The Covid-19 pandemic has caused havoc in hospitals nationwide. They are dealing with a lack of beds and limited protective equipment. Some doctors and nurses are exposing themselves to the virus every day, despite taking proper precautions. It is common for doctors to receive credit for their hard work saving patients. But nurses, nursing assistants, janitors, and those who prepare patients’ daily meals are working hard too, and they are also putting themselves in harm’s way in an attempt to serve and save others.
A nurse who had recently graduated and became licensed wrote to me, describing her concerns, frustrations, and burnout experienced in this high-stress situation. Out of respect for her privacy, I will call her Marisol Bautista. Ms. Bautista described situations I have not experienced firsthand. I cannot independently corroborate what she says or determine whether her experience is typical of nurses in the profession. But this is her story, her truth, and—at least for some—the sad reality of the American health care system.
Bautista told me that it seems like now should be the most suitable time to get into the field. We desperately need trained medical staff, and we are dependent on them for our safety in these uncertain times. “With all of the experienced nurses getting the brunt of the initial consequences that came with this pandemic,” she said, “the nurse turnover rate is steadily increasing. Therefore, the number of nursing jobs should be increasing as well. However, this has been far from the truth for myself and many of my peers in my experience.”
Income for registered nurses ranges from an average low of $48,690 to $71,730 annually, and $104,100 at the high end. In addition to the salary, it is said that it costs from $22,000 to over $64,000 to replace and train new registered nurses. That is a substantial bill for a health care facility to take on. But Bautista sees that as no excuse Newly Licensed Nurses Job.

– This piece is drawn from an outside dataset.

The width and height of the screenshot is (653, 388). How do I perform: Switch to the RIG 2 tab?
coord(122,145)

“There are many reasons why the nursing job market has been challenging to navigate, but the major reason is that most hospitals do not want to spend money training new nurses when they could use that money for more supplies and protective equipment for their current staff,” she said. She added, “Contrary to popular belief, nursing students still require significant training after graduating from nursing school in order to be considered an experienced nurse or a Staff Nurse II.”

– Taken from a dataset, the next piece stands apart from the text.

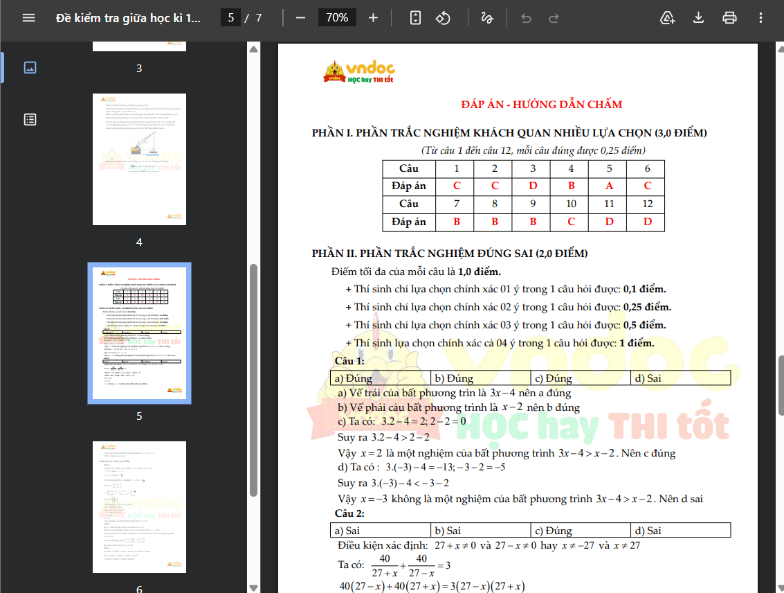This screenshot has height=593, width=784.
Task: Activate the draw annotation tool
Action: coord(487,18)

She told me that newly graduated nurses can apply for new graduate nurse residency programs, which allow nurses to train “alongside experienced nurses for an extended period of time until they are ready to independently work on their own.” But there are inherent issues with that. “Hospitals normally train two classes of new graduates per year, but when I graduated in May 2020, many hospitals in California decided not to take on any new graduates due to the sudden financial burden that the pandemic brought on,” she said Newly Licensed Nurses Job.
How about the new nurses who do find employment? Setting aside the pandemic and daily stressors such as the potential for PTSD, what issues might they face? “The few hospitals that did hire new grads put them on the front lines almost immediately, leaving them at the mercy of an understaffed, burned out, full-capacity hospital. Despite these availabilities, many people could not afford to accept these positions due to their living conditions, whether they lived with someone immunocompromised or because they were immunocompromised themselves.”
Sometimes it seems that there is a secret campaign to dismiss the contributions of nurses and nursing assistants. But whether it is the result of a deliberate campaign or merely a misunderstanding of how vital these professionals are, Bautista says there are consequences Newly Licensed Nurses Job.
“Those who were willing to move and look for work out of state face another set of problems. Moving to a brand-new state by yourself is a daunting task on its own, but doing so in the middle of a pandemic when socializing is limited to online communication and socially distanced hangouts, it has become exponentially more difficult to integrate yourself into a new community.” She went on, “Because of this, most of my peers who have had to move out of state to find work have found themselves feeling quite lonely, and their mental health has suffered immensely.”
While Bautista’s outlook might seem grim, there’s some hope. “Despite all of these obstacles, many of my cohort members have successfully entered the workforce, including myself,” she said. “I was able to secure a job at a major hospital in the University of California system after a six-month-long search. We are all eager to contribute and offer our help during these unprecedented times.”
I sincerely hope that we will be through this pandemic soon, and the workload will decrease for all our health care professionals. And maybe it will teach everyone a thing or two about the contributions of all the people who are trying to keep us safe.